[Opening RECORDS FOR PROCESSING section]

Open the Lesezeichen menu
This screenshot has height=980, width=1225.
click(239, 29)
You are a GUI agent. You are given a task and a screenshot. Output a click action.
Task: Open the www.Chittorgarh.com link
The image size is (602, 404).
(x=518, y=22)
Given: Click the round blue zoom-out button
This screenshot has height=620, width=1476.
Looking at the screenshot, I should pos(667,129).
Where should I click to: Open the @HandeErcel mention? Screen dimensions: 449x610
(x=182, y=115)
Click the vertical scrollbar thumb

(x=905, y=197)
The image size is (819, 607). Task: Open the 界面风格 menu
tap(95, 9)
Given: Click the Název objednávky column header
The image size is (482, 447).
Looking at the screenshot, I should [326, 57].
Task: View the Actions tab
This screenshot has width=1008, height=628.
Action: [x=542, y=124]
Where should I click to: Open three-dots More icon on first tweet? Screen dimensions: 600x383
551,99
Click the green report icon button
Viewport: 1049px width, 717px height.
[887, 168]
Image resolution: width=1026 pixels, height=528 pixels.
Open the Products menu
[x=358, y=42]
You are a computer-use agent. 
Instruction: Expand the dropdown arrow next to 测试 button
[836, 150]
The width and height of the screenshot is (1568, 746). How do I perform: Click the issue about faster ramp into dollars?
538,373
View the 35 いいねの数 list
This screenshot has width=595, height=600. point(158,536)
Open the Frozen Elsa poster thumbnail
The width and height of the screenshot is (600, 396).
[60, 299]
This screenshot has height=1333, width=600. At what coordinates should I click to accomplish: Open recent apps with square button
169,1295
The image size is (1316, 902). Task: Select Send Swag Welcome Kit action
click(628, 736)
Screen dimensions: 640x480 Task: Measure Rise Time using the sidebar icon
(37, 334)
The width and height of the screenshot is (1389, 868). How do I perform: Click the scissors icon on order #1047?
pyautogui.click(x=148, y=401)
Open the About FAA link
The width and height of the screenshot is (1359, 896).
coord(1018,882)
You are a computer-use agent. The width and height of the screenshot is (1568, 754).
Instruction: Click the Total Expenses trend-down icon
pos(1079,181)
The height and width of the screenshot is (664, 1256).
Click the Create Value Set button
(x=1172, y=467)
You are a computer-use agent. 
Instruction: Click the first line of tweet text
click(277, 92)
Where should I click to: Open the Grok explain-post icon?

[Closing RECORDS FOR PROCESSING section]

| EXERCISE OBJECTIVE |
Output the number of lines above holding the word "link", and nothing besides it.

| ANSWER SPACE |
2